— Вы с ума сошли! Платина — материал, до чрезвычайности трудный в работе, а тут тонкость отделки просто уму непостижимая. Виноградная лоза с листиками, и на них каждая прожилка видна. Можно добавить кое-где золото… Нет, только испортим зря, ничего не добившись.
— Если обратиться к мастеру, который изготовил? — спросил я. — Он, я думаю, мог бы что-нибудь посоветовать. По стилю это типично динанская работа.
— С таким же успехом вы могли назвать Лемурию или Государство Атлантов, — мой собеседник укоризненно покачал головой. — Или, что как-то более вероятно, великий перуанский город Пайтити. Мифы не придут нам на помощь, не надейтесь.
— Мифы? Это Динан-то…
— Динан — обычный город во Франции, кажется, бретонский. В департаменте Кот-д’Армор.
— Фамилию Армор при мне точно называли.
— Ну. тогда вот вам мой совет, молодой человек: не вынуждайте меня отвечать на провокации шантажом. У меня тоже есть некоторые связи в этом мире, — жестко ответил ювелир. Но, увидев мою злость и растерянность, добавил уже гораздо мягче:
— Да носите вы свое кольцо как оно есть. Все равно большей частью под перчатку прячете. Замаскировать, видите ли, иной раз куда подозрительней, чем показать открыто. Только вот пальцев не надорвите, для юноши такое кольцо тяжеловато.
И вот я продолжал ходить по вечерним музеям с альбомом для набросков, по ночным набережным и площадям — с этюдником и маленьким налобным фонарем, который иногда отражался в моем александрите холодной голубизной.
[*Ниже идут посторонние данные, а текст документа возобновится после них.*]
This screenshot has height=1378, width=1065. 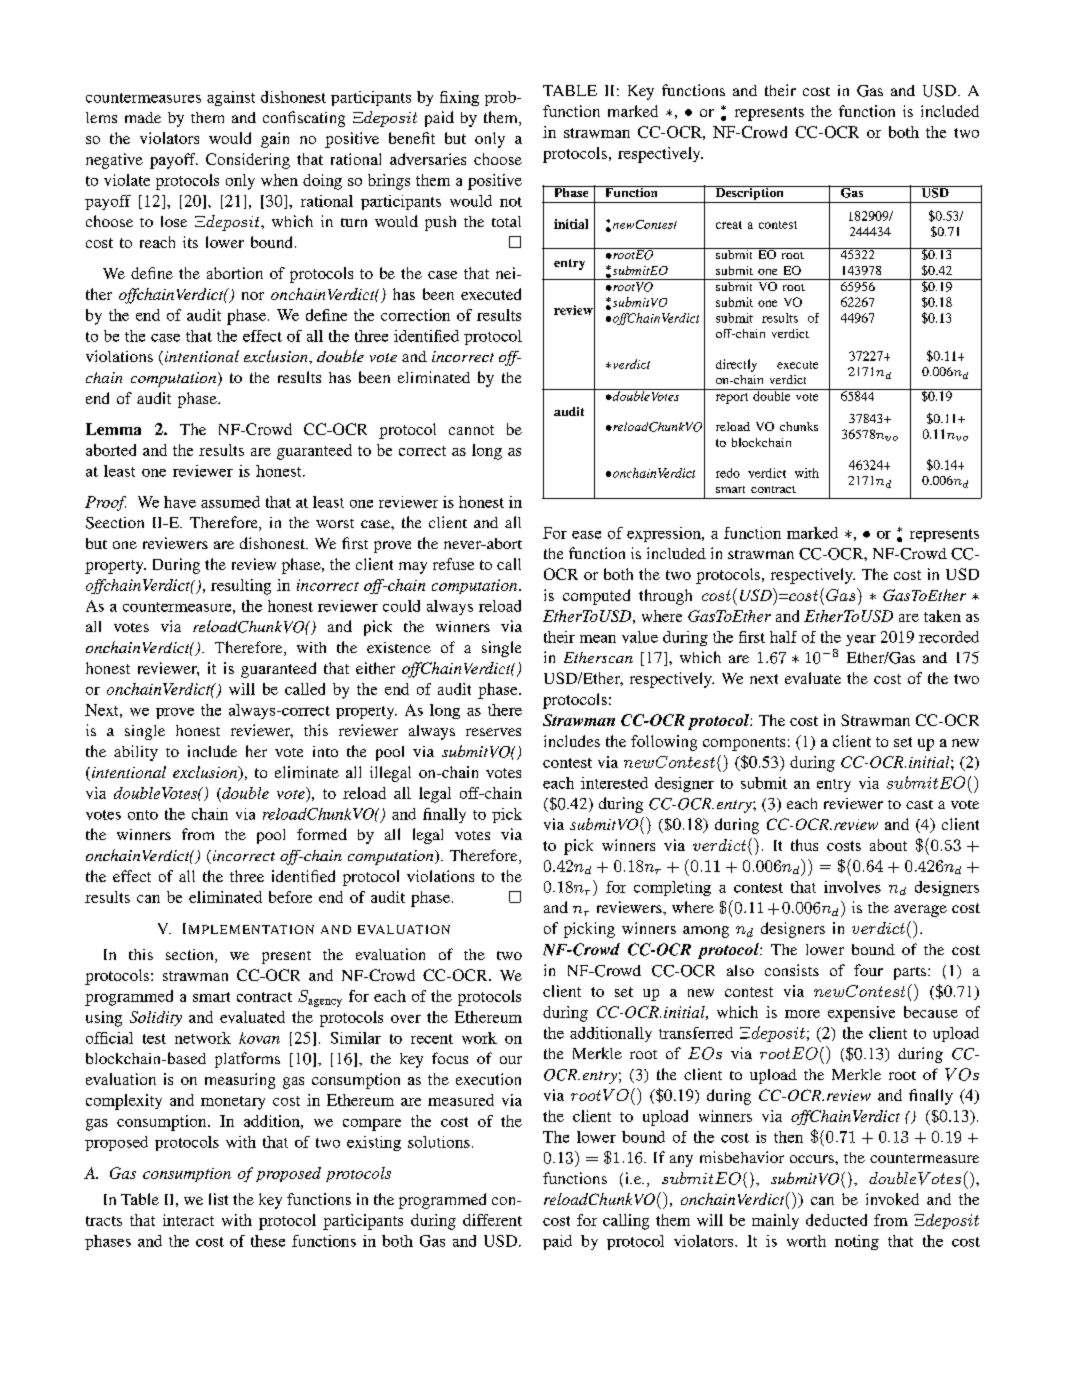 I want to click on fixing, so click(x=459, y=98).
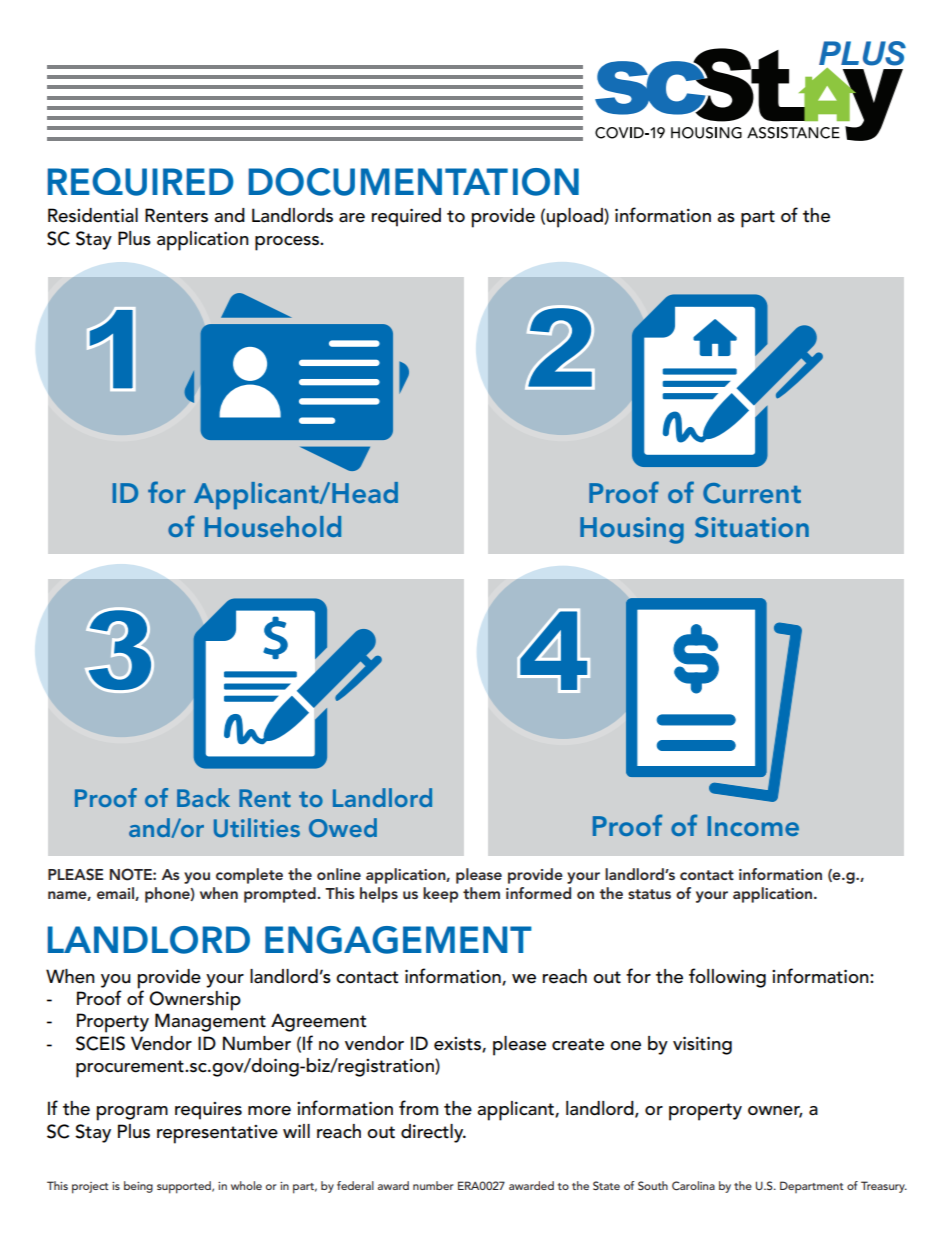  Describe the element at coordinates (203, 797) in the document. I see `Back` at that location.
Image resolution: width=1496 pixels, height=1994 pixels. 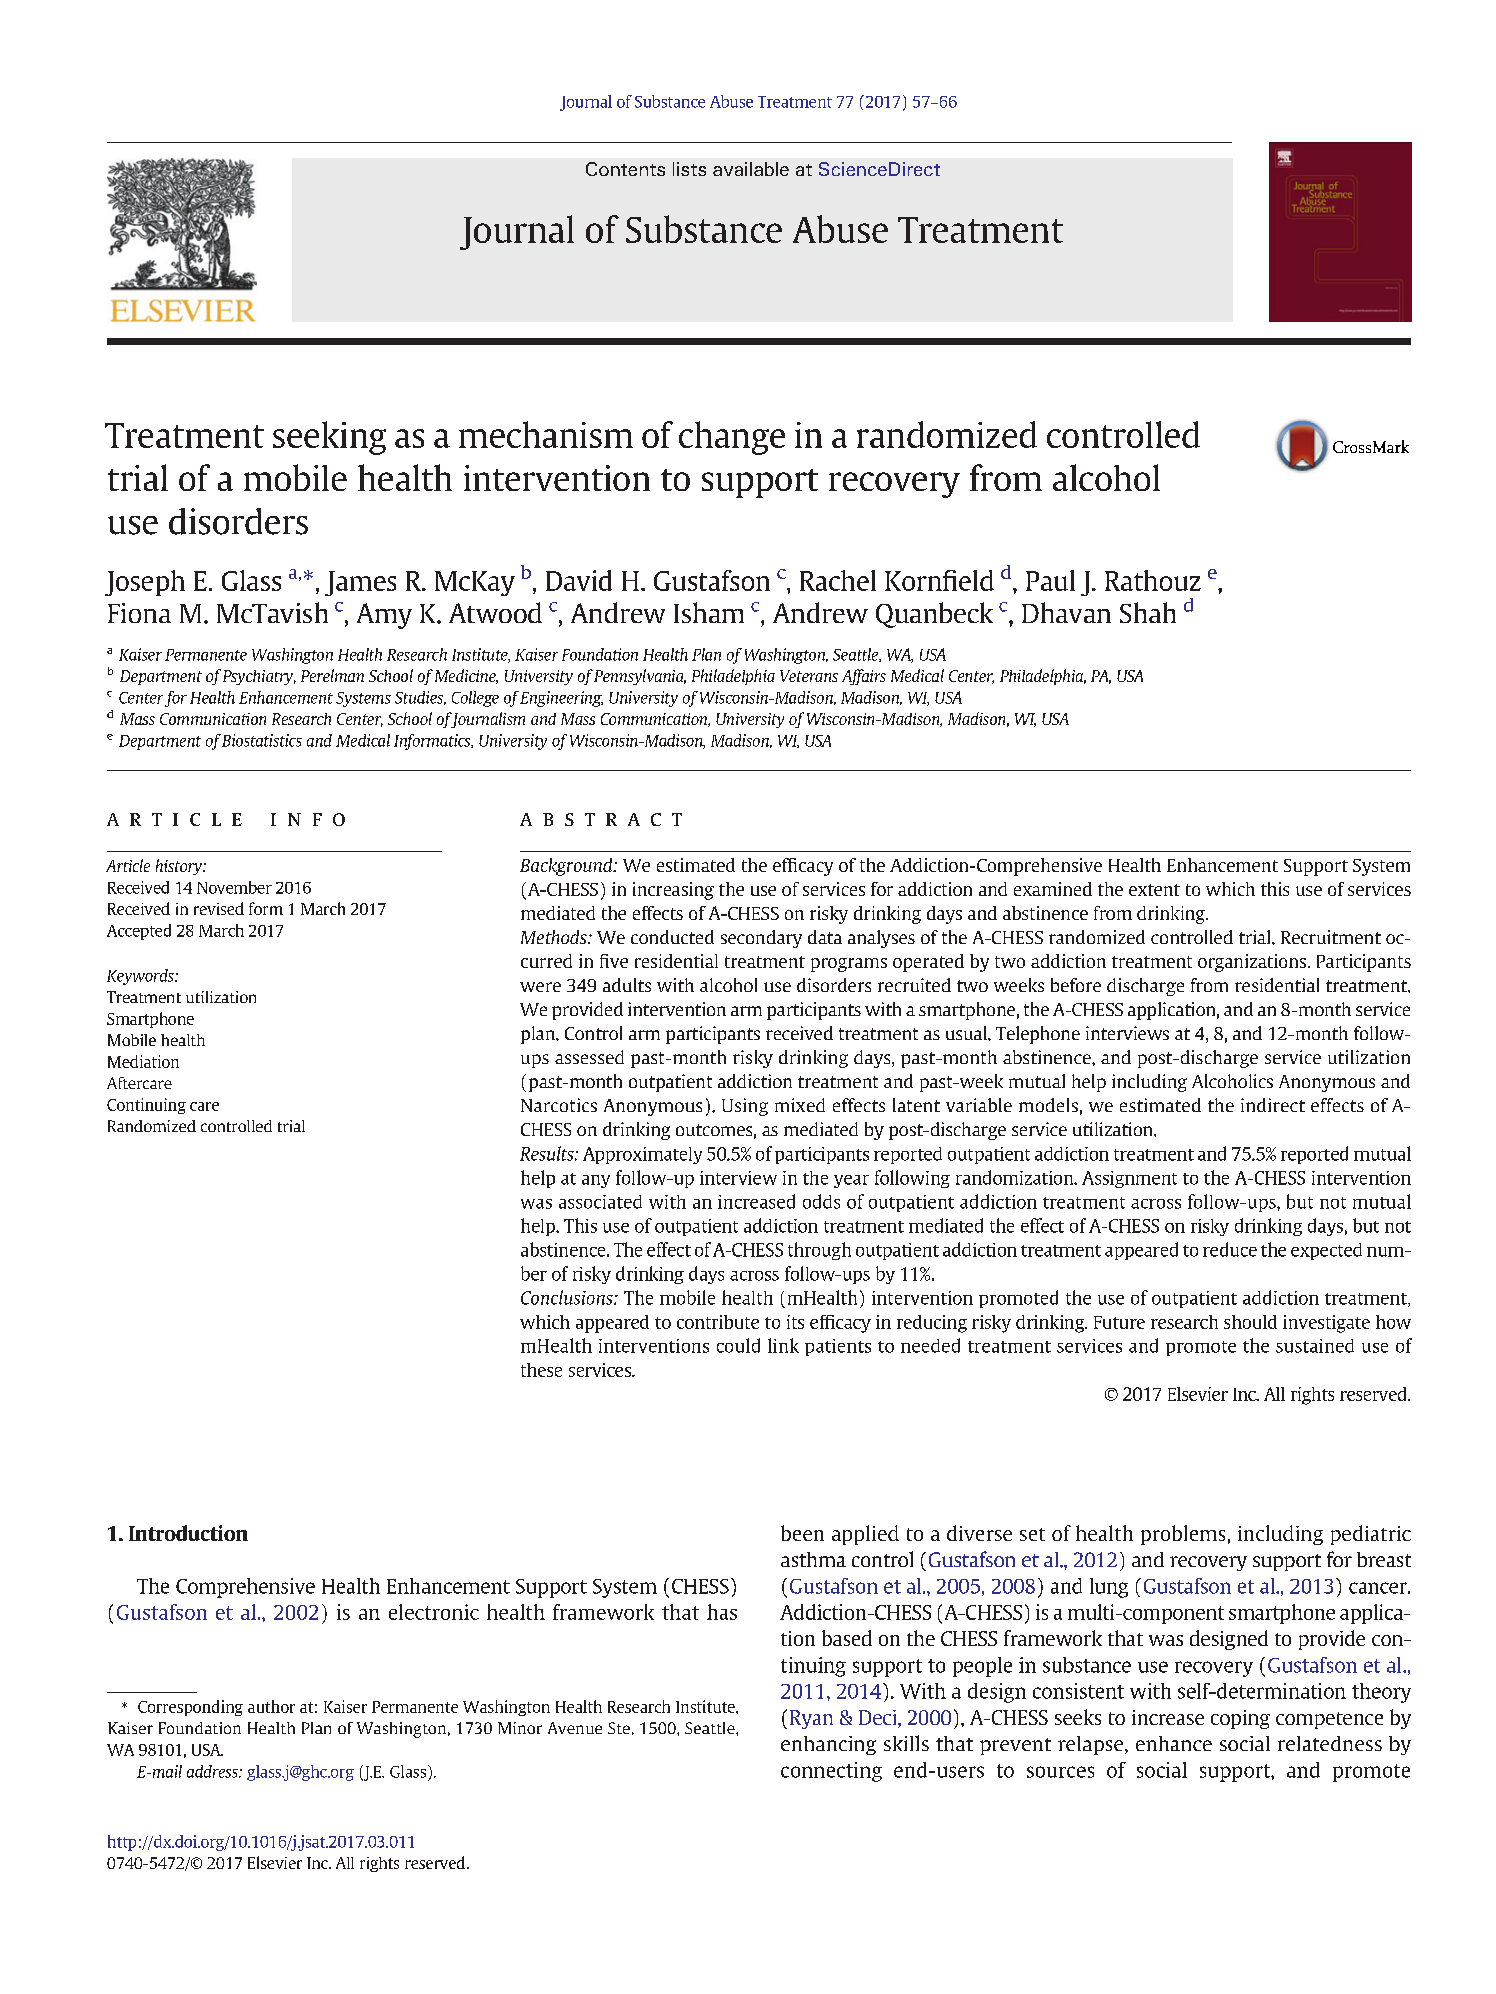 I want to click on secondary, so click(x=761, y=939).
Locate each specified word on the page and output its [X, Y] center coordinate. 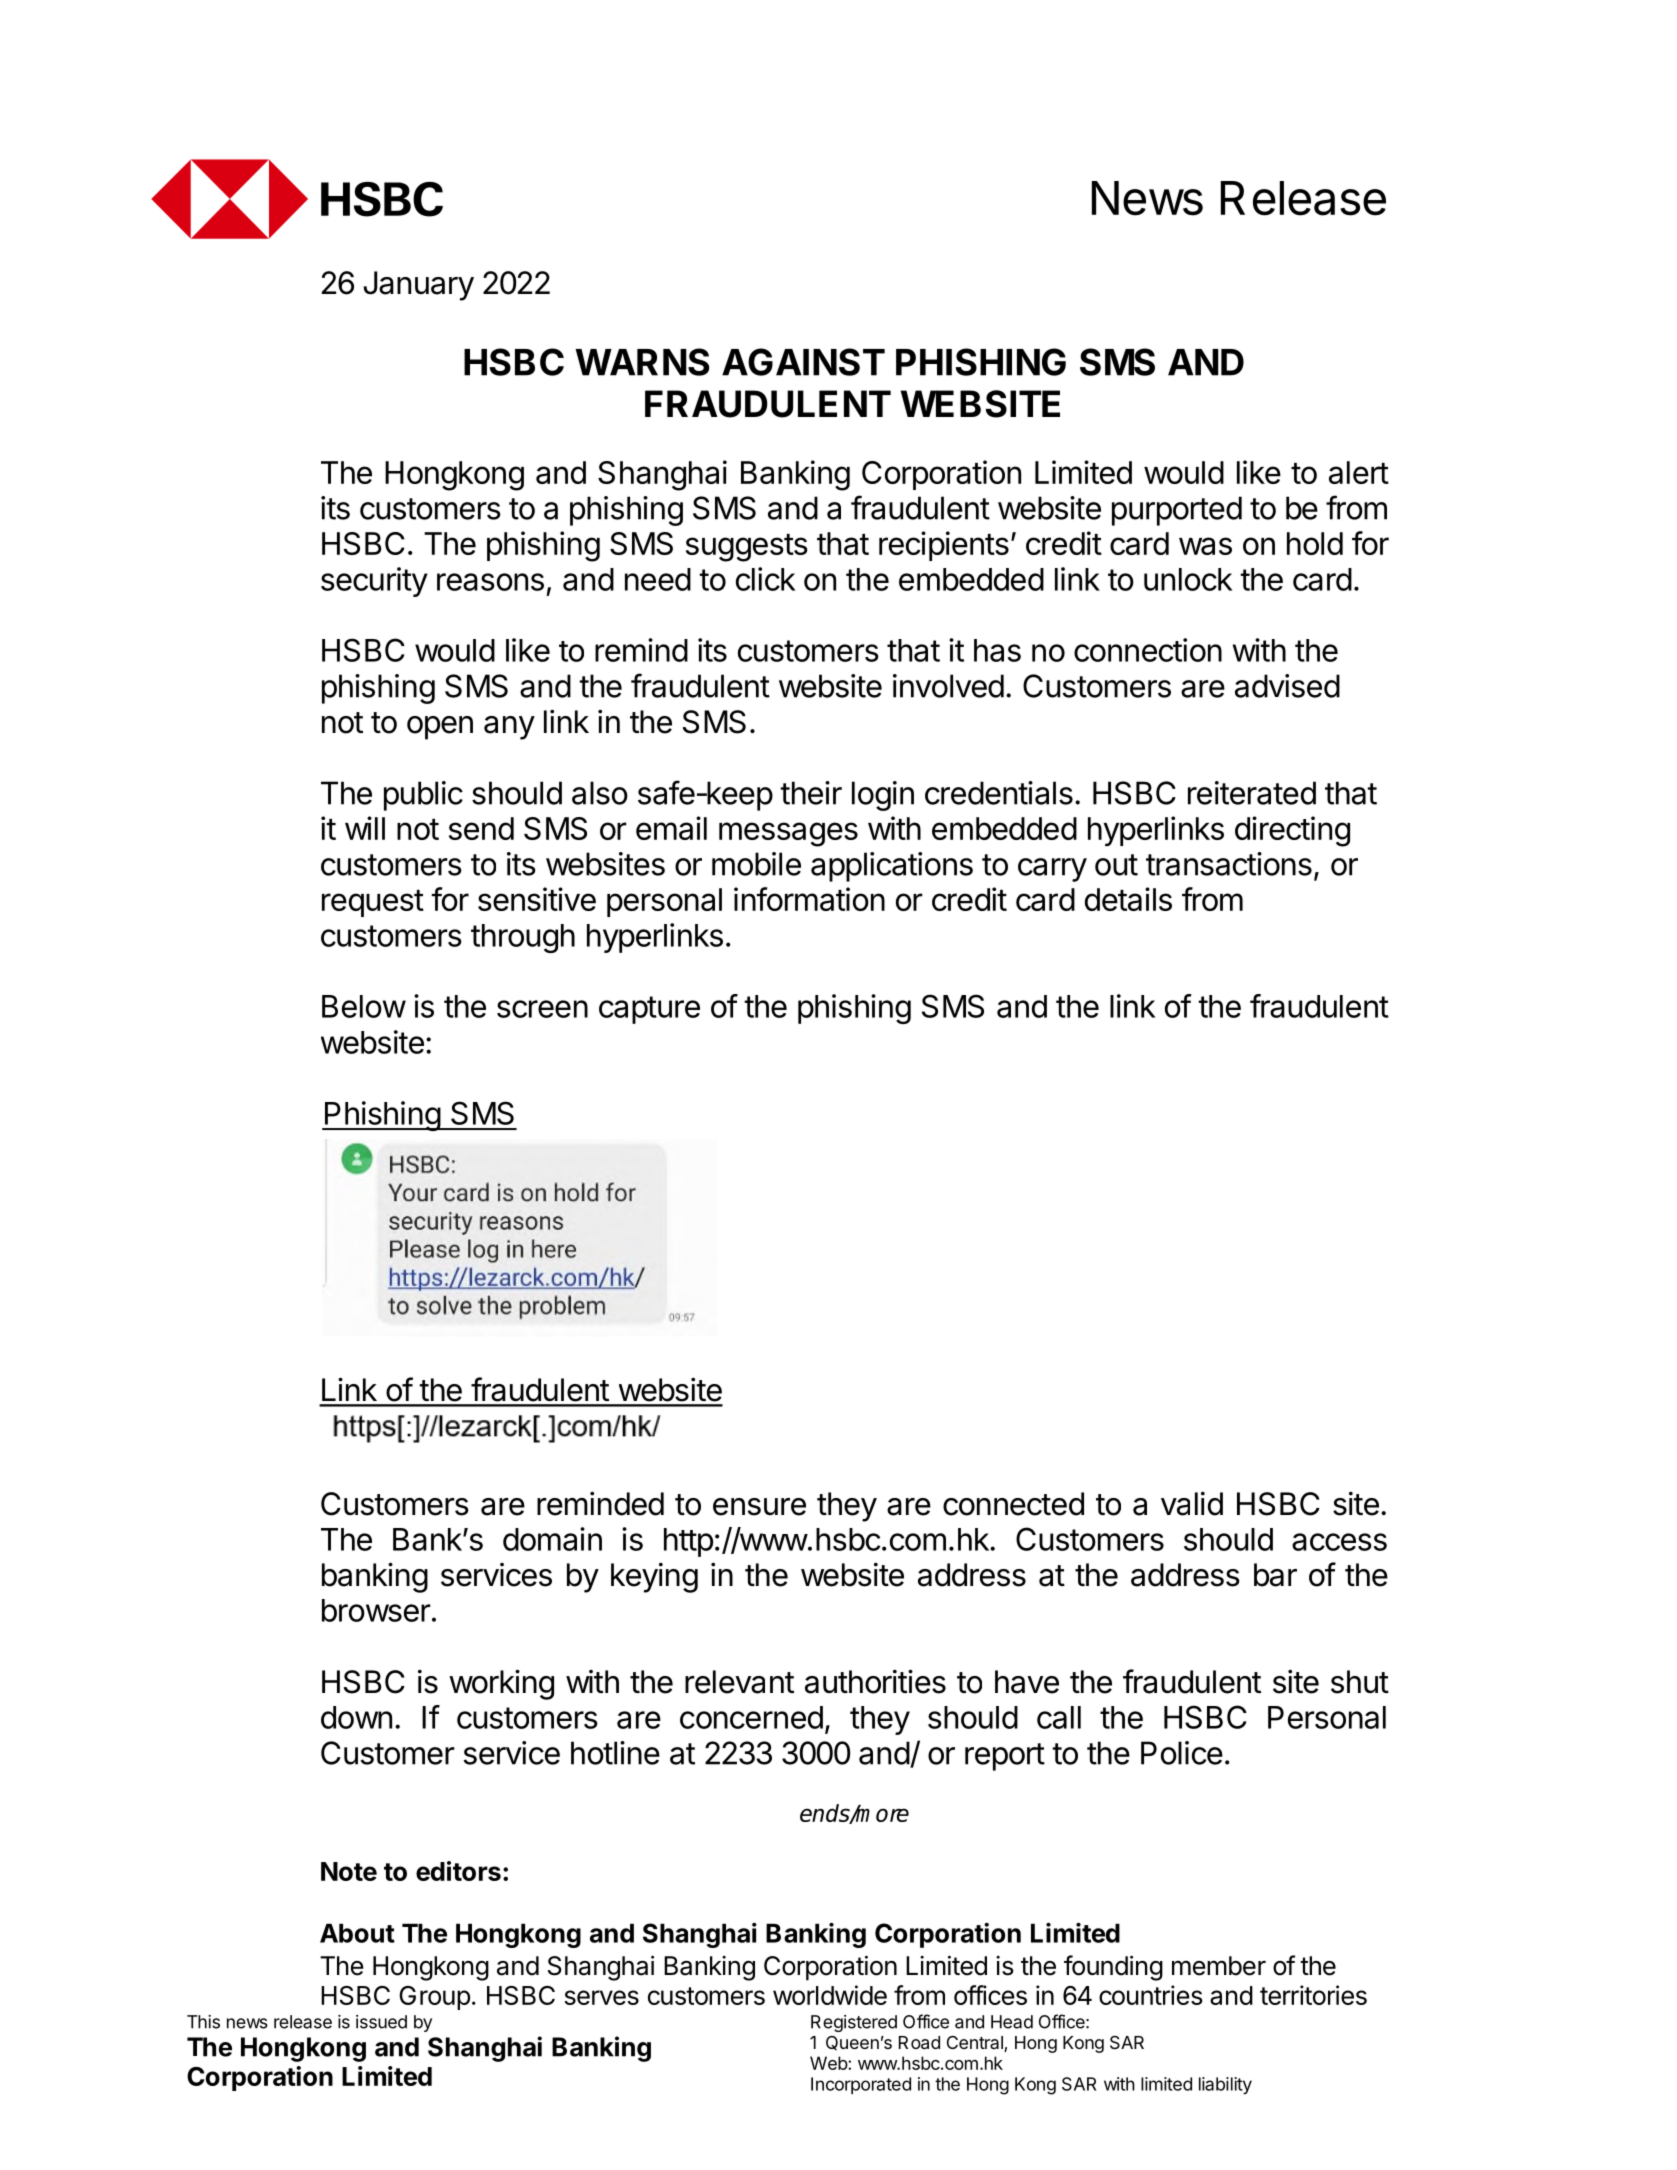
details [1128, 899]
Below [364, 1006]
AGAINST [803, 362]
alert [1359, 472]
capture [649, 1010]
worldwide [830, 1995]
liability [1225, 2086]
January [418, 286]
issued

Впрочем, оригиналов и в Амстердаме, и в Гарлеме, куда я забирался специально послушать легенды про Братство Черного Тюльпана, а также в Париже и Флоренции было великое множество, и самых разных, так что я на их фоне чувствовал себя абсолютно потерянным.
Моими эскизами с натуры восхищались, мои наброски и этюды углем, пером и акриловыми красками усеивали полы тех гостиничных комнат, где я останавливался. Небольшие законченные картинки, на которых отдыхала моя истерзанная душа, я непременно дарил. Да, кажется, самая первая, где я попытался изобразить Селину-дитя в сердцевине голубого лотоса, досталась симпатичной то ли алжирке, то ли тюрчанке с нежными губками, которая училась в Сорбонне на ограниченно-детского психолога. Не помню точно. Мне кажется, что я становился собой лишь в те краткие миги, когда моя кисть наносила последний мазок или карандаш — последний свой штрих. Во время работы мною овладевала, казалось, некая чуждая сила, почти с остервенением жаждущая пробиться наружу. По окончании же трудов я испытывал чернейшую хандру, несравнимую ни с одним моим былым поражением и позором. И не приходил ко мне чаемый Полуденный Свет, дневные сны мои были тупы и слепы, а наяву лишь одно чувство снедало меня: упорная надежда встретить своим наконец-то вочеловечившимся сердцем удар милосердного кинжала, зажатого в чьей-то реальной или призрачной руке — и отчаяние отого, что, по всей видимости, мне и тогда не удастся завершить свое бытие: трусливая плоть тотчас бросится назад, в объятия постылой бессмертной сущности.
Так продолжалось до того момента, когда новая волна священной одержимости не накрывала меня с головой — и в очередной раз возникало то, в чем я никак не мог признать нынешнего себя.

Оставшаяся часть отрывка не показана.